As for kangaroos - naturally one doesn’t see any in suburban Sydney. But go to Canberra (the capital city) and it’s another story. At the moment the kangaroos are everywhere. The persistent drought has driven them into suburban areas where they feed on the grass. On the drive from the airport to Parliament House last week I saw at least 30, especially around the War memorial (with its luxuriant, heavily watered grass).

Like I said. You need to get out more. There’s rumoured to be a fair bit of Australia to the West of where you are now sitting, mate. Even (so they tell me) beyond Cabramatta :eek:

Wash your mouth out, grasshopper! There have been dropbears going back to the dreamtime, or at least as far back as, say, the late sixties and probably longer but I wouldn’t know. Rape and pillage of folk knowledge by fresh-ideas-bankrupt advertising executives notwithstanding. “Taken from a Bundaberg rum ad” my effin’ foot. The very idea. Harumph!

Spiders, snakes, jellyfish, dropbears, platypi, winning the America’s Cup in 1983, Fosters…the list of “reasons Australia should be nuked” goes on and on and on…

:smiley:

Yep, worked there as an ecologist for many years.

Hence the reason why I said the funnelwebs live in wet sclerophyll or rainforest regions, not deserts. They range from Victoria at least as far north as Fraser Island, but always in relatively wet habitats.

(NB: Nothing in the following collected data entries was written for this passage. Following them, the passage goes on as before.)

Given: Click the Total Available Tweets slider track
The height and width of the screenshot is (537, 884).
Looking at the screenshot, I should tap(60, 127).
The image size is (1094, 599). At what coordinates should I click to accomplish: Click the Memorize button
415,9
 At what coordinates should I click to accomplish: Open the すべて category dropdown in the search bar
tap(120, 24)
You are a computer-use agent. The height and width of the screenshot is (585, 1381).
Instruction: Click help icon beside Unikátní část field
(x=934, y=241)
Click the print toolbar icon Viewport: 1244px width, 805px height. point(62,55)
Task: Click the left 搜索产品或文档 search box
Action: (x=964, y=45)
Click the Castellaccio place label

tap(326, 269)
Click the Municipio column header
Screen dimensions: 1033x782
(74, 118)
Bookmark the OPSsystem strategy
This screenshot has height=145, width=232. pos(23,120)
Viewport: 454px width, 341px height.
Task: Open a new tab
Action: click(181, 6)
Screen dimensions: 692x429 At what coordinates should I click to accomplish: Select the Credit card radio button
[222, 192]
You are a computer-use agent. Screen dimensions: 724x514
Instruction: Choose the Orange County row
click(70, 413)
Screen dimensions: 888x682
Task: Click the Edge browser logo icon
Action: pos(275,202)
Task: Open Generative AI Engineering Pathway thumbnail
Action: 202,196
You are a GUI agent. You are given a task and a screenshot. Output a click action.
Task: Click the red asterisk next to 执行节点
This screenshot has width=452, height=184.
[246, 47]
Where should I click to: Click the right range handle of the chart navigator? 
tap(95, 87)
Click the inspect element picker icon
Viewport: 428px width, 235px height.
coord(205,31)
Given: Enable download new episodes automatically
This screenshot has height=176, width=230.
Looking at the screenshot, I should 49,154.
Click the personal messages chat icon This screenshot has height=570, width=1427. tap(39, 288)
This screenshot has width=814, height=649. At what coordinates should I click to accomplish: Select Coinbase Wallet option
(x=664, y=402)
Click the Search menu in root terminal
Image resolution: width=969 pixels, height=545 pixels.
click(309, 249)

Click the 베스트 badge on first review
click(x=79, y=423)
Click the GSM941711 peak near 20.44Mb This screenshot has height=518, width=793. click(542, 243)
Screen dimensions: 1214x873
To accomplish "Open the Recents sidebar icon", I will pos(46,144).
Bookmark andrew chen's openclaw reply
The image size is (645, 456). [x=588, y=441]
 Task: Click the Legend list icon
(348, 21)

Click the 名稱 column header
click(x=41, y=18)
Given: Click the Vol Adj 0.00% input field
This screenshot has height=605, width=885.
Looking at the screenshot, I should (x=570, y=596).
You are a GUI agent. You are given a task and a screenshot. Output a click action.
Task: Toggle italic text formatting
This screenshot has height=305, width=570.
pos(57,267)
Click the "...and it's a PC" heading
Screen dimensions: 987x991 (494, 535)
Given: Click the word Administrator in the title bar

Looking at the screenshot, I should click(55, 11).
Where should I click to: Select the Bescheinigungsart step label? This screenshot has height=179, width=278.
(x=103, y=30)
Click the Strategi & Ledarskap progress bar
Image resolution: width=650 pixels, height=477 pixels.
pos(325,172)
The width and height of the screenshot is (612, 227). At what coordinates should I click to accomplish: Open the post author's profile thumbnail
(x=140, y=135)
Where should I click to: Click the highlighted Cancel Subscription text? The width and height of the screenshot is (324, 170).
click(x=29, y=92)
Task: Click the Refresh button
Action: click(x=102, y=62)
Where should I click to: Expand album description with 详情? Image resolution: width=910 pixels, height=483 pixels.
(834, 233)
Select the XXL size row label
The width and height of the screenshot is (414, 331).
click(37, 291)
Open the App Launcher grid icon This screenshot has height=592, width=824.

Yes there are tiny pockets of exception, but tiny pockets are not sufficient to support large mammalian predators, hence the reason why they are not found on small islands. And the SE corner is not fairly good quality soil, By international standard it is atrocious. There are tiny pockets of high quality recent volcanic soils around Bega but they are tiny.

Indeed, that’s some of the most nutrient deficient water on the planet. That’s why the reef is able to exist. The reef exists in large part because the water is crystal clear and enables the corals to exploit photosynthetic symbionts. And it’s clear because it won’t support algae independently. It’s a marine desert.

Corals thrive in oligotrophic waters, that’s statement of fact. If the waters become eutrophic, which is believed to be a serious problem due to the introduction of synthetic fertilisers to the nutrient poor Australian soils, the corals become choked with algae and die.

moggyAU you appear to be confusing diversity with productivity. The most highly diverse areas on Earth are, paradoxically the lowest productivity, whether the GBR, the Fynbos or the WA heathlands. There are lots of reason for that that I won’t go into now, but that;s the state of the system. The GBR has immense diversity but the productivity is extremely low. You can confirm this yourself by comparing the productivity of your East Coast fisheries to any equivalent sized fishery anywhere else in the world. The only productive fishery in that region are some of the tuna fisheries, and that is entirely dependant on nutrients from higher latitudes.

Good gracious. You really do need to get out more. You will see more than that on the drive to Western Plains Zoo. If you drive way out into the outback, you know like the ACT, you will see dozens if not hundreds.